Effects of Transendocardial Stem Cell Injection on Ventricular Proarrhythmia in Patients with Ischemic Cardiomyopathy: Results from the POSEIDON and TAC-HFT Trials

Abstract

Transendocardial stem cell injection in patients with ischemic cardiomyopathy (ICM) improves left ventricular function and structure but has ill-defined effects on ventricular arrhythmias. We hypothesized that mesenchymal stem cell (MSC) implantation is not proarrhythmic. Post hoc analyses were performed on ambulatory ECGs collected from the POSEIDON and TAC-HFT trials. Eighty-eight subjects (mean age 61 ± 10 years) with ICM (mean EF 32.2% ± 9.8%) received treatment with MSC (n = 48), Placebo (n = 21), or bone marrow mononuclear cells (BMC) (n = 19). Heart rate variability (HRV) and ventricular ectopy (VE) were evaluated over 12 months. VE did not change in any group following MSC implantation. However, in patients with ≥ 1 VE run (defined as ≥ 3 consecutive premature ventricular complexes in 24 hours) at baseline, there was a decrease in VE runs at 12 months in the MSC group (p = .01), but not in the placebo group (p = .07; intergroup comparison: p = .18). In a subset of the MSC group, HRV measures of standard deviation of normal intervals was 75 ± 30 msec at baseline and increased to 87 ± 32 msec (p =.02) at 12 months, and root mean square of intervals between successive complexes was 36 ± 30 msec and increased to 58.2 ± 50 msec (p = .01) at 12 months. In patients receiving MSCs, there was no evidence for ventricular proarrhythmia, manifested by sustained or nonsustained ventricular ectopy or worsened HRV. Signals of improvement in ventricular arrhythmias and HRV in the MSC group suggest a need for further studies of the antiarrhythmic potential of MSCs. Stem Cells Translational Medicine 2017;6:1366-1372.

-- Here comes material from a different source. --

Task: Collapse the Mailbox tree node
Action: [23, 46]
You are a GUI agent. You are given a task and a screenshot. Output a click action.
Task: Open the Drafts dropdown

Keywords: Cardiac arrhythmias; Cardiomyopathy; Heart failure; Stem cells; Ventricular tachycardia.

Figure 1

Change in log (ventricular ectopy/24 hours) from baseline to 12 months. Despite logarithmic transformation of the data, data remained skewed so nonparametric statistical analysis was used. There was no significant change in the acute phase after TESI or at 12 months post‐TESI in any of the three groups. Abbreviations: BMC, bone marrow mononuclear cells; MSC, mesenchymal stem cell.

Figure 2

Change in high‐burden ventricular ectopy runs (≥1 VE Run/24 hours) over 12 months. In a subgroup analysis of patients with ≥ 1 VE Run in a 24‐hour period, there was a significant decrease from baseline to 12 months in the MSC group, but not in the placebo group (p = .01). The BMC group was excluded due to an insufficient number of runs for comparison. Of note, an intergroup comparison between the placebo and MSC groups did not reach statistical significance with p = .18. The baseline to 12‐month analysis within each group was performed using Wilcoxon Signed‐Rank tests, and the Kruskal–Wallis test was used for intergroup comparison. Abbreviation: MSC, mesenchymal stem cell.

Figure 3

Change in heart rate variability (HRV) from baseline to 12‐month follow up. MSC patients (N = 21) from the POSEIDON trial were involved in HRV analysis. Changes in SDNN and RMSSD are shown. SDNN improved by 2% at 6 months (p = .19) and 16% at 12 months (p = .02). RMSSD improved by 13% at 6 months (p = .10) and 60% at 12 months (p = .01). Abbreviations: RMSSD, root mean square of the difference between coupling intervals of adjacent R‐R intervals; SDNN, standard deviation of all normal R‐R intervals.

Figure 4

Correlation between percentage change in scar size and percentage change in ventricular ectopy in MSC, BMC, and placebo groups. There is a significant correlation of percentage change in scar size to percentage change in ventricular ectopy in the MSC group (R ² = .17, p = .01) whereas there was no correlation found in the BMC group (R ² = .07, p = .38) or in the Placebo group (R ² = .03, p = .56). Abbreviations: BMC, bone marrow mononuclear cells; MSC, mesenchymal stem cell.